Tuesday, October 6, 2015
The Federal Transit Administration's Transit Cooperative Research Program recently released its report, "Quantifying Transit’s Impact on GHG Emissions and Energy Use— The Land Use Component," which will be of great interest to lawyers and planners working in states intent on reducing GHG emissions and VMT. Here is the report's summary:
Key findings of the research include the following:
• Effect on population densities. Taking the entire U.S. urban population in aggregate, gross population densities would be lower by 27% without transit systems to support compact development. In other words, U.S. cities would consume 37% more land area in order to house their current populations. The land use effect of existing transit makes U.S. cities more compact.
• Effect on VMT, fuel use, and transportation GHG. By providing more walking and biking opportunities and making some journeys by car shorter, the land use effect of transit produces land use benefits: an aggregate 8% decrease in VMT, transportation fuel use, and transportation GHG emissions in U.S. cities.
• Effect of transit trips replacing automobile trips. By transporting people on buses and trains who would otherwise travel by automobile, transit systems also produce a complementary ridership effect. In aggregate across U.S. cities, transit ridership reduces VMT, transportation fuel use, and transportation GHG emissions by 2%. This is a substantial change given that only 4% of passenger trips are currently made by transit in U.S. metropolitan areas.
• The land use benefit of transit. The land use benefit of transit varies across urban areas, ranging from a 1% to 21% reduction in VMT, transportation fuel use, and transportation GHG emissions compared to a hypothetical scenario without transit. Urban areas with higher route densities of transit, service frequencies of transit, and availability of light rail have higher land use benefits. Not surprisingly, higher land use benefits of transit are generally found in more densely developed areas.
• The land use effect of transit in a given region typically reduces GHG emissions more than the ridership effect. The average ratio of land use benefits to ridership benefits across all U.S. cities is 4:1, but the ratio varies substantially across different urban areas.1
• Adding a rail station to a neighborhood that did not previously have rail access is associated with a 9% increase in activity density (combined population and employment density) within a 1-mile radius of the rail station.

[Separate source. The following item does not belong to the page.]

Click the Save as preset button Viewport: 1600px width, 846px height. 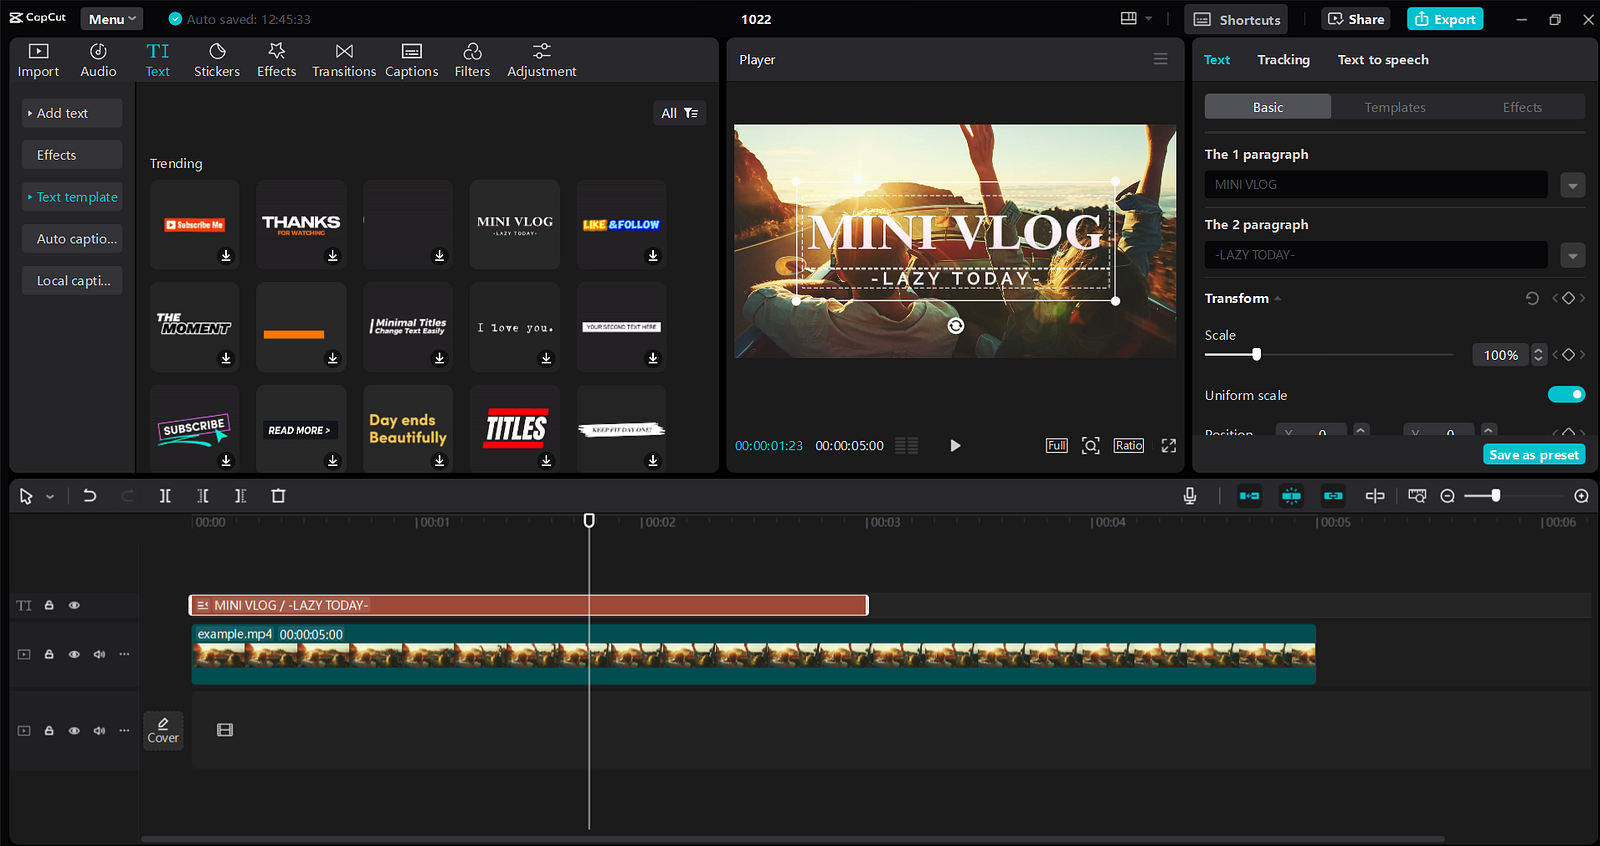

The corresponding land use benefit is a 2% reduction in VMT (for households within the 1-mile radius), transportation fuel use, and transportation GHG emissions.

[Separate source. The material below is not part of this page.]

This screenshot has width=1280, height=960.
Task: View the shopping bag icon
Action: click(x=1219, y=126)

• Improving employment accessibility, by clustering new jobs around transit nodes or improving the bus and rail network in individual neighborhoods, can also have potent land use effects.
• An analysis of the Portland Westside light-rail extension found that the land use effect increased densities by 24% in the corridor area between 1994 and 2011. These changes correspond to a 6% household VMT reduction due to the land use effect and an additional 8% VMT reduction due to the ridership effect.